TASK INSTRUCTIONS: Restate word for word the lines below, from the one containing "Bookmark page with the star icon" through the final line, with no pictures included.

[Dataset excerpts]
•••
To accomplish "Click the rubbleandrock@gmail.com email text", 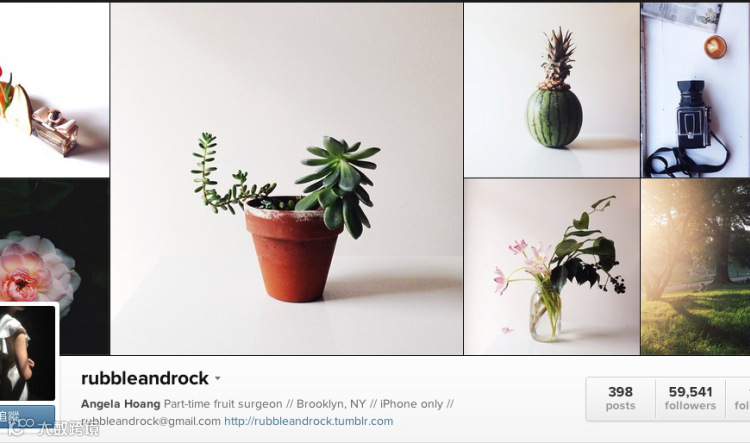I will [x=151, y=421].
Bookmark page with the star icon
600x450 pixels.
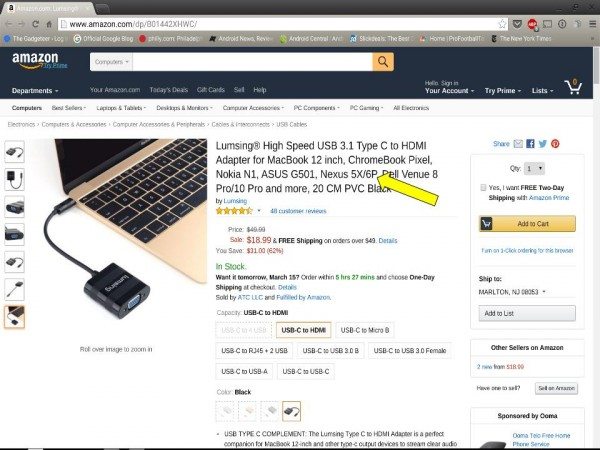[x=502, y=24]
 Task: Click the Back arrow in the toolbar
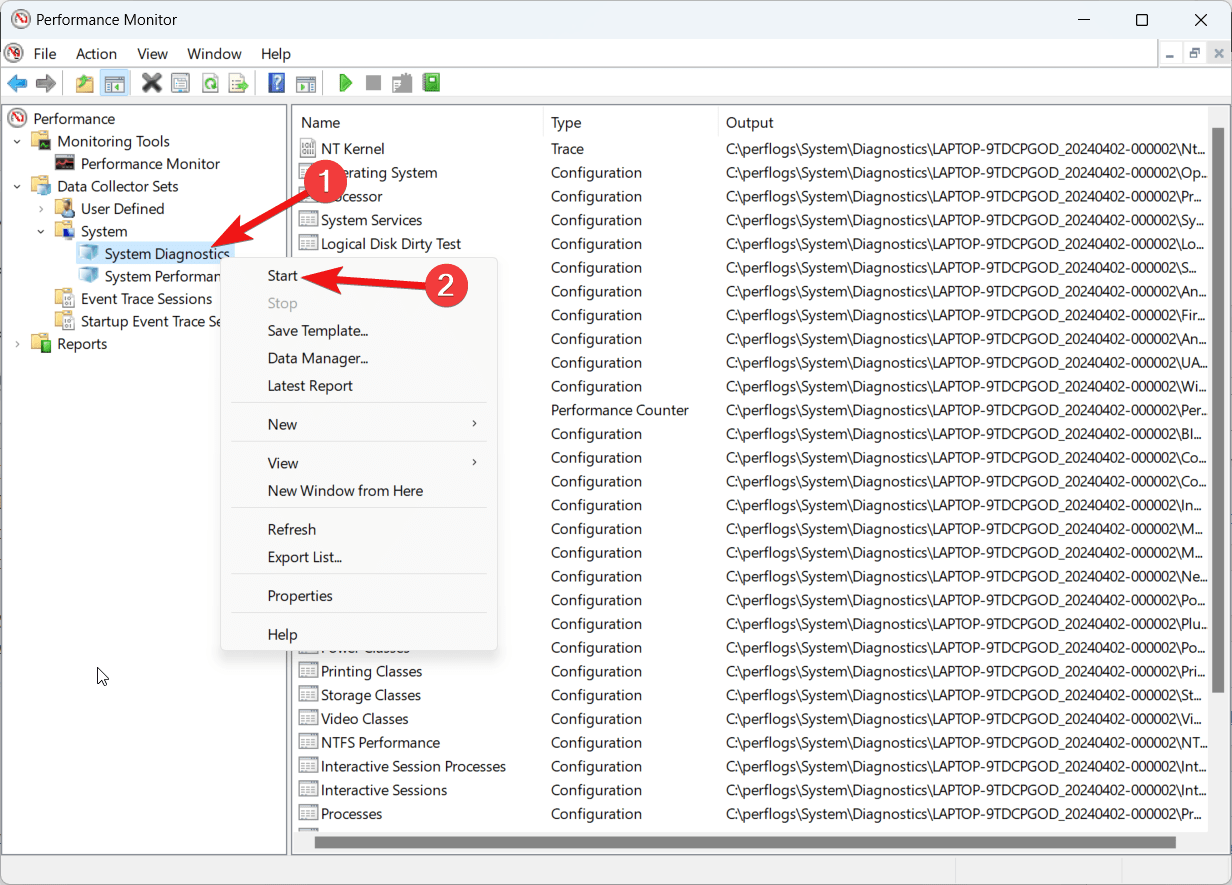17,83
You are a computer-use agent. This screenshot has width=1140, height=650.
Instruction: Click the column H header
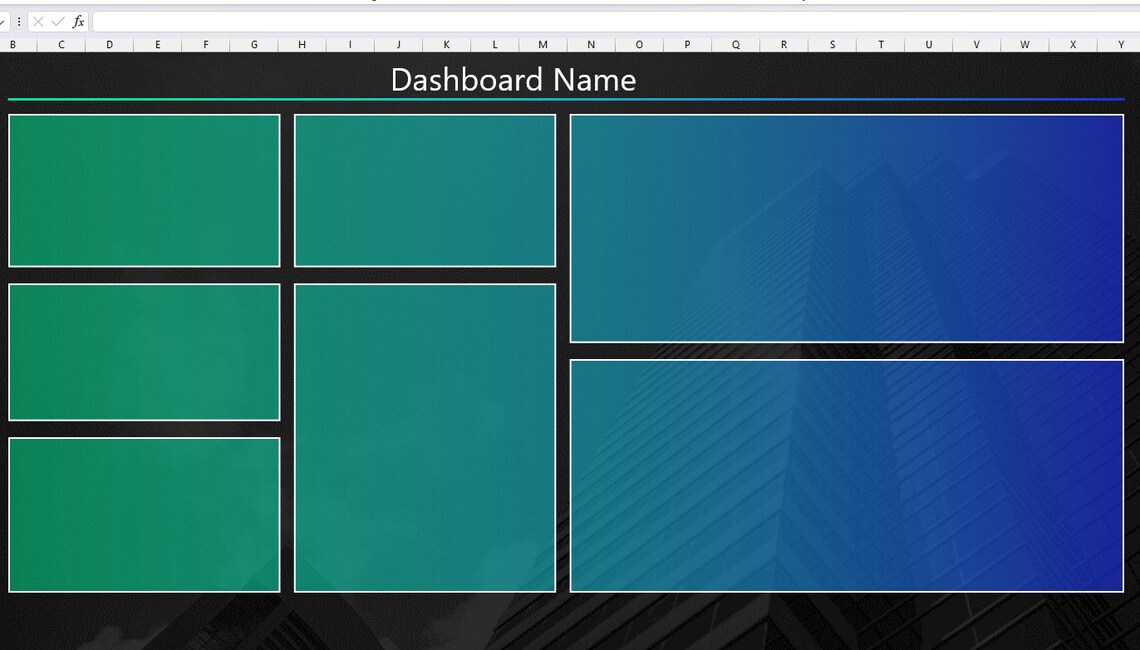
•••
ANSWER BOX:
Bookmark page with the star icon
600x450 pixels.
[x=502, y=24]
 Task: Click the Back arrow in the toolbar
17,83
You are a computer-use agent. This screenshot has width=1140, height=650.
Instruction: Click the column H header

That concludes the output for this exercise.